EXERCISE BRIEF.
Please repeat the lines below, exactly and only, from the one that holds "You are a GUI agent. The screenshot is 369×2576." through the one that holds "Facebook (184, 1225)".

PROVIDED INFORMATION.
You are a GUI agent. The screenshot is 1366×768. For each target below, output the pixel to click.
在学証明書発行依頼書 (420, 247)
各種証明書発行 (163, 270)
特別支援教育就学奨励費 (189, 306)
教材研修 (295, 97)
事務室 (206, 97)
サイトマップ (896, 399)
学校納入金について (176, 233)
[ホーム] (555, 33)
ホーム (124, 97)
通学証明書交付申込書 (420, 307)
---
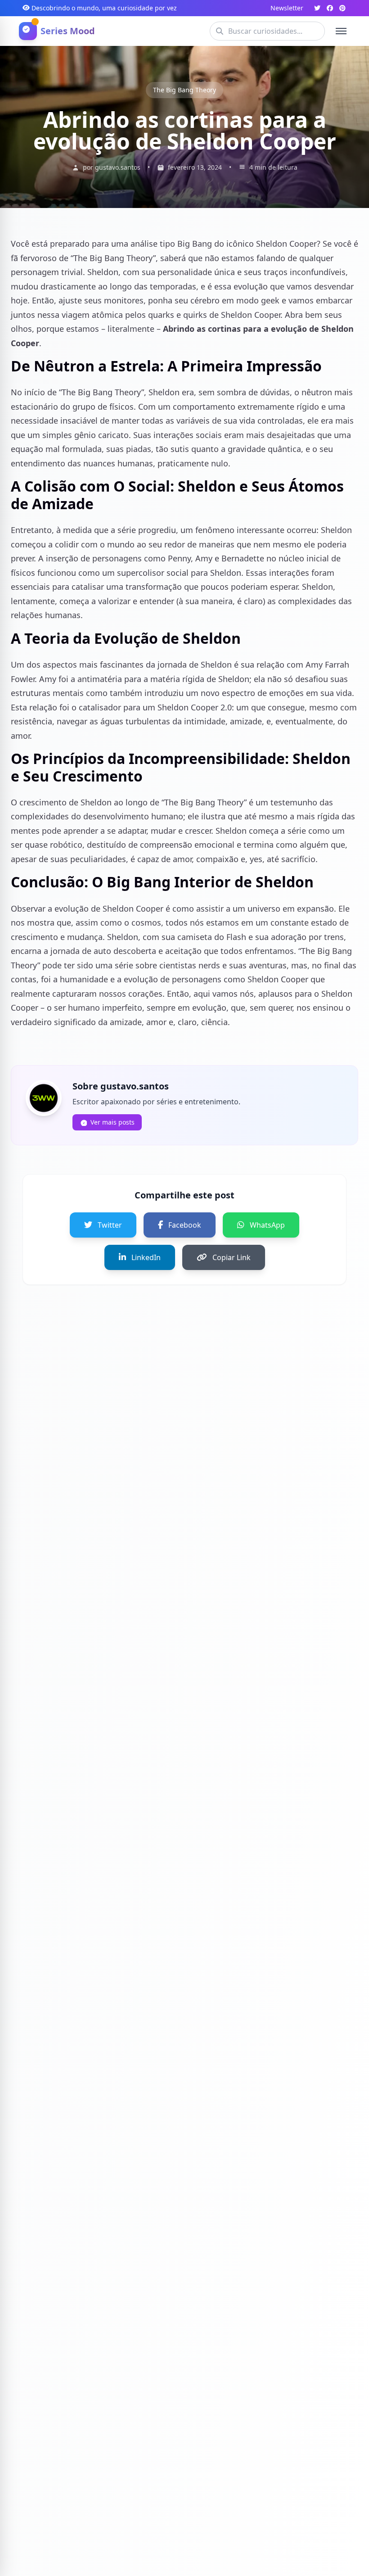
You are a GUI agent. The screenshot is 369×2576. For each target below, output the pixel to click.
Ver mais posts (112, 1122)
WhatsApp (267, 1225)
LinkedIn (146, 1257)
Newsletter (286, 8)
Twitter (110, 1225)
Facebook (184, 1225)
* * *
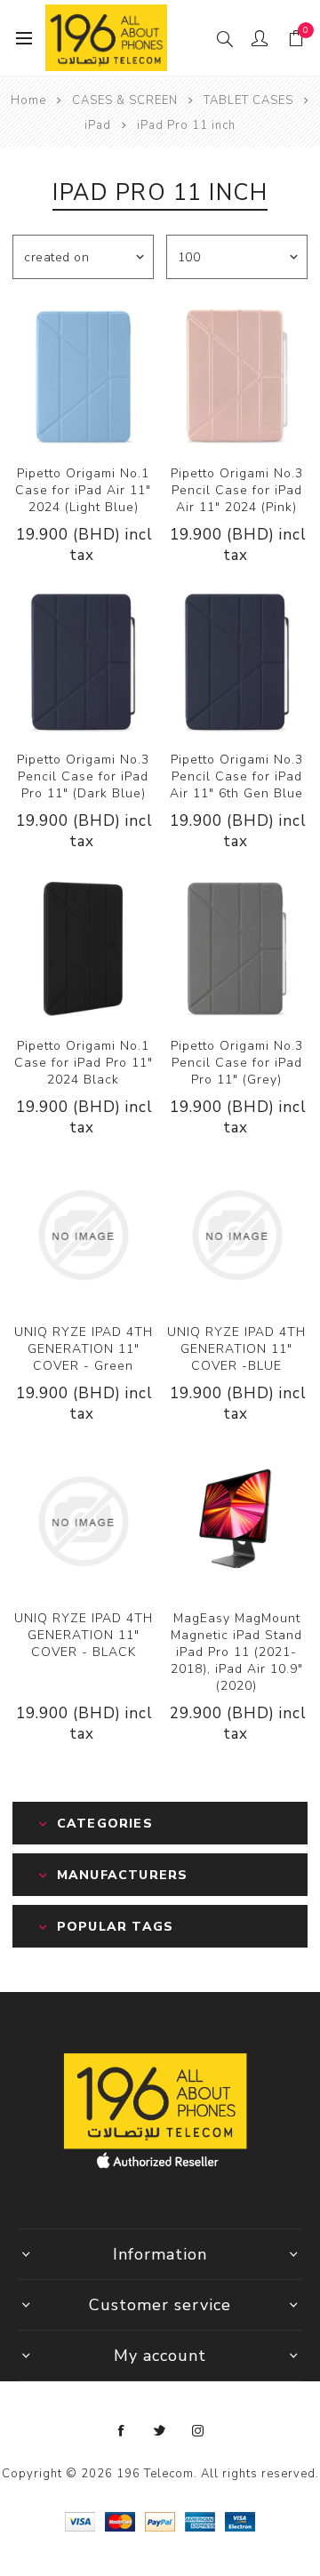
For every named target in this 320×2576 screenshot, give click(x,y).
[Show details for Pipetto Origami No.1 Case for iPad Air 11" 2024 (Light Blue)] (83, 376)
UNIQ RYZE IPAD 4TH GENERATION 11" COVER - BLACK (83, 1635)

TASK RESULT.
You are a GUI agent. The screenshot is 369×2576. For each target below, output the pixel to click.
Ver mais posts (112, 1122)
WhatsApp (267, 1225)
LinkedIn (146, 1257)
Newsletter (286, 8)
Twitter (110, 1225)
Facebook (184, 1225)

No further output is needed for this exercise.